Among other things, the legislation contained: a mandatory dispute resolution process to resolve legally the differences between homebuilders and homeowners for construction defects, requirements for an opportunity to repair, the limit that could be recovered in a lawsuit seeking damages and notice requirements at the time of contracting.
One needed a scorecard with a large eraser to follow all of the many changes and drafted language flying fast and furious in Harrisburg. On top of this, heavy lobbying took place with the Governor, legislators, and key House and Senate staff not only because of the specific state significance of this legislation, but the broader regional and national implications. Developers and homebuilders had a huge stake in this bill, and in fact, the PA Builders Association was very public about the passage of this legislation being a priority for its members.

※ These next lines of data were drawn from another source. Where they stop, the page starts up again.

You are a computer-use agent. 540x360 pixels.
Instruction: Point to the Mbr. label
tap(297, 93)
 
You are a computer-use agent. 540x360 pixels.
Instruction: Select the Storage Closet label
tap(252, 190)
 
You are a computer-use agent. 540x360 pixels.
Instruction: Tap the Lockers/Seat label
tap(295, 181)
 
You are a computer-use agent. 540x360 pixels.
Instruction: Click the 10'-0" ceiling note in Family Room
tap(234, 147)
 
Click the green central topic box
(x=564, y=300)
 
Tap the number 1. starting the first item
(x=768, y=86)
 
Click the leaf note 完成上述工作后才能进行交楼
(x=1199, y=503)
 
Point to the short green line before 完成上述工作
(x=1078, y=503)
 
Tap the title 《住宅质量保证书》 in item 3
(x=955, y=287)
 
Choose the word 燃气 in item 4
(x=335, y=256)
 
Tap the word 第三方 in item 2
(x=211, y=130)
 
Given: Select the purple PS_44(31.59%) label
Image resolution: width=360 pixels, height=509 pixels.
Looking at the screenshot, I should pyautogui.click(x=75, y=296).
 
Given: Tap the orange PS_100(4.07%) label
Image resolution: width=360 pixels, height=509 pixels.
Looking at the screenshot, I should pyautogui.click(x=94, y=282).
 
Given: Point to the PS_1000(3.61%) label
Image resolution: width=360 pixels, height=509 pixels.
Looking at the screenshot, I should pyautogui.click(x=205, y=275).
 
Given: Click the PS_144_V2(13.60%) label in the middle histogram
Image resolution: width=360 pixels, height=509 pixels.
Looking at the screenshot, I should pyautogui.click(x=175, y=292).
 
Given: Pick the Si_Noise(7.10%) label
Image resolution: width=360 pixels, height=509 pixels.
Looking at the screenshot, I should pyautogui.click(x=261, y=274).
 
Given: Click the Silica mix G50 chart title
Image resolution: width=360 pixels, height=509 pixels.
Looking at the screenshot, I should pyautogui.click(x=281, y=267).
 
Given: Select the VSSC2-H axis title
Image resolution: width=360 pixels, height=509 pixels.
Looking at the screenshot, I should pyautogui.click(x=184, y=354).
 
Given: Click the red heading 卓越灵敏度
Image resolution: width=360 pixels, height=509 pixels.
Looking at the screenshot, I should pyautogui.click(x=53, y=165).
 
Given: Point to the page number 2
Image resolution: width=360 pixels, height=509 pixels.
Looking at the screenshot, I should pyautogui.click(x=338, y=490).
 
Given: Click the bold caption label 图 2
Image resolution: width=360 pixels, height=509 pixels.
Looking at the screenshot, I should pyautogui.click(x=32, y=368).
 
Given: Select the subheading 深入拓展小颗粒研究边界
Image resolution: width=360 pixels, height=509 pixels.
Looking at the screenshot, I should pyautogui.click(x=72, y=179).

Other interests included legal groups (i.e., the Trial Lawyers, the Pennsylvania Bar Association, etc.), consumer activists, insurance interests, and importantly, CAI's Pennsylvania and Delaware Valley LAC and chapter members.
In fact, in its March 6, 2006 Action Alert to members, the LAC outlined the reasons why the Governor should veto HB 1467, and some of these concerns were incorporated in the Governor's March 15 transmittal letter. Arguing that the legislation restricted, rather than facilitated, the process of curing defective construction, the LAC argued that 1467 was extremely restrictive on homeowners in the Commonwealth who seek to cure defective home construction by proposing the implementation of "...a mandatory, statutory dispute resolution mechanism ... discouraging private resolution procedures ..." The LAC also questioned the applicability of the legislation to community associations.
Are there implications of this veto on other states that may be considering similar language? Given that some of the Governor's and AG's concerns dealt specifically with Pennsylvania Constitution conflicts, other states may have similar constitutional discord. Additionally, other states may already have, in place, some type of dispute resolution process and consumer protections to cover such problems. Prior to proposing similar language, states would also be wise to examine closely the scope of the problem of home builder liability insurance in their respective state, as well as the number of construction defects claims that have been submitted.
When there will be another attempt at similar legislation is not known at this time, although with so many players involved in HB 1467, the likelihood of a Pennsylvania reappearance, in one form or another, is somewhat high. Credit goes to the CAI Pennsylvania and Delaware Valley LAC and chapter members for understanding the full implications of this ever-changing bill, and responding aggressively to help make a difference to a bill that would have hindered the process to right a defect.